Theresa Cassidy gained numerous undefined mystical abilities when she killed the Morrigan. Her known powers include the ability to teleport by her own free will or to people who summon her using the correct ritual, heal her followers and people with a personal bond to her, and some form of immortality or longevity. She is able to revert Jamie to his human form and absorb laser blasts from a gun that can destroy Layla Miller's force field.

== Reception ==

=== Critical response ===
Deirdre Kaye of Scary Mommy called Theresa Cassidy a "role model" and a "truly heroic" female character. Dalton Norman of Screen Rant included Theresa Cassidy in their "10 Best Marvel Characters Who Made Their Debut In Spider-Man Comics" list. Darren Franich of Entertainment Weekly ranked Theresa Cassidy 34th in their "Let's Rank Every X-Man Ever" list. Comic Book Resources ranked Theresa Cassidy 7th in their "8 X-Men Kids Cooler Than Their Parents (And 7 Who Are Way Worse)" list, 10th in their "20 Most Powerful Mutants From The '80s" list, and 15th in their "X-Force: 20 Powerful Members" list.

==Other versions==

=== Age of Apocalypse ===
An alternate version of Theresa Cassidy appears in the 1995–1996 "Age of Apocalypse" storyline. She is known as Sonique. She is a companion to Nate Grey, and fights alongside him and Sauron against Mr. Sinister. She is temporarily a member of the Sinister Six, who aid Sinister in attacking the X-Men, after being brainwashed by Jean Grey. She is freed from Grey's influence by Psylocke.

=== Ultimate Marvel ===
An alternate version of Theresa Cassidy appears in the Ultimate Universe. She is seen as one of William Stryker Jr.'s hostages before being rescued by Kitty Pryde and the new X-Men.

=== What If? ===
An alternate version of Theresa Cassidy appears in the story "What If the X-Men Died on their First Mission?." After the X-Men's death on Krakoa, Beast hastily assembles a mutant team to combat Count Nefaria and his Ani-Men. At this point, Theresa is still under the guardianship of Black Tom and unaware of her father's existence and death. After learning the facts from Beast, she names herself Banshee in her father's honor.
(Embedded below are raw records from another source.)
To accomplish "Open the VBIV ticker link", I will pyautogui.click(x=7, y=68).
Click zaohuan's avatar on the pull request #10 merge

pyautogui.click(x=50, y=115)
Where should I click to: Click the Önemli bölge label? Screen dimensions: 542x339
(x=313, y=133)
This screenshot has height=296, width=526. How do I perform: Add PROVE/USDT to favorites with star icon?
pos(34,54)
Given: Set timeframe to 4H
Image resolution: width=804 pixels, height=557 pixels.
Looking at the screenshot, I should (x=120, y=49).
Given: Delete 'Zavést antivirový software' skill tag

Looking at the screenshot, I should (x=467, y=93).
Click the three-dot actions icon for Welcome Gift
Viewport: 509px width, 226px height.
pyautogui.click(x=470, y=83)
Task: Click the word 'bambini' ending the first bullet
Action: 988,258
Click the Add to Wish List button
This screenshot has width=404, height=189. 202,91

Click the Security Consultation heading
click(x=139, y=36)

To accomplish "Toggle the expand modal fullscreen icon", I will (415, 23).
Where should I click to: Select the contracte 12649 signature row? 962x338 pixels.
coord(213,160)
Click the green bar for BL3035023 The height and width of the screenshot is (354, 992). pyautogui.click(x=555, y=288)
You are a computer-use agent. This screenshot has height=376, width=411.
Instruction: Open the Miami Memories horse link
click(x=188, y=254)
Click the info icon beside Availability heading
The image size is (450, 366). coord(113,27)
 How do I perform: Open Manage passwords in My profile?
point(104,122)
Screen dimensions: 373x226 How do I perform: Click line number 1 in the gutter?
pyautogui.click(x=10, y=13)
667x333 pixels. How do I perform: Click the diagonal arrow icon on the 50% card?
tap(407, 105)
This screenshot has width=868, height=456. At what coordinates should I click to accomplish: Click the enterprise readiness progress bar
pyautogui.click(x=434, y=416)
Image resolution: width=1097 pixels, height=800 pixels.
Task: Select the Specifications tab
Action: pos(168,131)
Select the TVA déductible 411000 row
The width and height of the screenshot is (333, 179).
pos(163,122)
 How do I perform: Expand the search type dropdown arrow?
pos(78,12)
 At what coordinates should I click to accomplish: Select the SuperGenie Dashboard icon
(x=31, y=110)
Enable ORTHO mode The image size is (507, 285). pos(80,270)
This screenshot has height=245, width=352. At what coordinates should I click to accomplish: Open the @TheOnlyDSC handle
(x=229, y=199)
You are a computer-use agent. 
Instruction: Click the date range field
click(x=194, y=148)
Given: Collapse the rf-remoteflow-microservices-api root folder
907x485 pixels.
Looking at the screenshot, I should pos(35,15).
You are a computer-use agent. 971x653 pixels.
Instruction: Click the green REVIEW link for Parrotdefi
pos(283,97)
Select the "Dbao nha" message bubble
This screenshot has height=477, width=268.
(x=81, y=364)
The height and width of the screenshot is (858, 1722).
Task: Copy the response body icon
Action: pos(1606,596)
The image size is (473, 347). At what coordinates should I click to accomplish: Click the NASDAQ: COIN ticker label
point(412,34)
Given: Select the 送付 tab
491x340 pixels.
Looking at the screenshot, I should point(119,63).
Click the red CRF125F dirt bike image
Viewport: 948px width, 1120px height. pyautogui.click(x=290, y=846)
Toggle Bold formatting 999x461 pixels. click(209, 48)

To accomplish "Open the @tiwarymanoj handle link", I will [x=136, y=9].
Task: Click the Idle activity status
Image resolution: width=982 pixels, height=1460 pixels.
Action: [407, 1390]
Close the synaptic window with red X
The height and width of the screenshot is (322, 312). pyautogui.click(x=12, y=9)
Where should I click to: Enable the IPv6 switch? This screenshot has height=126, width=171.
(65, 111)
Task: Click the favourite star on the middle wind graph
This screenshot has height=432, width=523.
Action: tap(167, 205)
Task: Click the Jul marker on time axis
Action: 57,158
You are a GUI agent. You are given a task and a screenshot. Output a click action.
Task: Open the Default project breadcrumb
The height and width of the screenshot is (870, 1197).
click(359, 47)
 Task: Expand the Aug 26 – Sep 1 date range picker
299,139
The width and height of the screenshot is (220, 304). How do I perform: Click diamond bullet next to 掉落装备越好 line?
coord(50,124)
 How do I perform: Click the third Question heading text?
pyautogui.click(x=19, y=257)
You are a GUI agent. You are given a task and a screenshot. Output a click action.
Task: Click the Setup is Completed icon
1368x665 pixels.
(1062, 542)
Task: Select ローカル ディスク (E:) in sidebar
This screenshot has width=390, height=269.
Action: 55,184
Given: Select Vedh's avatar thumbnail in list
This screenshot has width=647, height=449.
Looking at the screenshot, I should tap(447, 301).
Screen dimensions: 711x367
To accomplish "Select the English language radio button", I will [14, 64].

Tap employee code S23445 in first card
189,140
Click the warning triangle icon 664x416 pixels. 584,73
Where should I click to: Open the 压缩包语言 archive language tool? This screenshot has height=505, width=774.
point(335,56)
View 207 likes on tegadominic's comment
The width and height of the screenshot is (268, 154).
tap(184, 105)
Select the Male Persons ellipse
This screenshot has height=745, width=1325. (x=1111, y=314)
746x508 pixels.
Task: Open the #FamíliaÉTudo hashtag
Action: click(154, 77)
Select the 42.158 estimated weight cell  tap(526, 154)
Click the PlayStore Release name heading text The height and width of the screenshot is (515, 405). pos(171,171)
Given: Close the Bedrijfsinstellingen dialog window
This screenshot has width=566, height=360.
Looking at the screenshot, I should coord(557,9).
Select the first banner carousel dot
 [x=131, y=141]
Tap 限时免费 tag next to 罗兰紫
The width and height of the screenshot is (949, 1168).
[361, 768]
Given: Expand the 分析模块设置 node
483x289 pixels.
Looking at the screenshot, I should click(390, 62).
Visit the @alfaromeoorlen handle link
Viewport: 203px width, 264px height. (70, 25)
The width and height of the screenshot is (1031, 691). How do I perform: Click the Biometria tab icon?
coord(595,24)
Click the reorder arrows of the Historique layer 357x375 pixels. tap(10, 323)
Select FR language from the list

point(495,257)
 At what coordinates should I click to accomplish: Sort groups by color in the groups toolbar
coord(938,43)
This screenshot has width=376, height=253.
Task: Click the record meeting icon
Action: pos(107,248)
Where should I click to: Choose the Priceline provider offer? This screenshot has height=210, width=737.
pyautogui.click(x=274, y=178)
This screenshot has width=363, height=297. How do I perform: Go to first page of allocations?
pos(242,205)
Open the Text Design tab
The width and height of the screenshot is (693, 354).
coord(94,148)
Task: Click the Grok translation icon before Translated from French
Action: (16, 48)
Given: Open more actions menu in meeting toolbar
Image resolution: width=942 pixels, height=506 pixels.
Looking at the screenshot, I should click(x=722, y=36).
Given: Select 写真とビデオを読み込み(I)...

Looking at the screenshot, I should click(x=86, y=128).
After foiling Nefaria and settling her affairs with Black Tom, she joins the newly formed X-Men team.

== In other media ==
=== Film and television===
- Theresa Rourke / Siryn appears in X2, portrayed by Shauna Kain. This version is a student of the Xavier Institute and roommate of Kitty Pryde.
- Theresa Rourke / Siryn makes a cameo appearance in X-Men: The Last Stand, portrayed again by Shauna Kain.
- Theresa Rourke / Siryn appears in the X-Men '97 season 2 finale, as a member of X-Factor.

=== Merchandise ===
Theresa Cassidy / Siryn received an action figure in Hasbro's Marvel Legends line.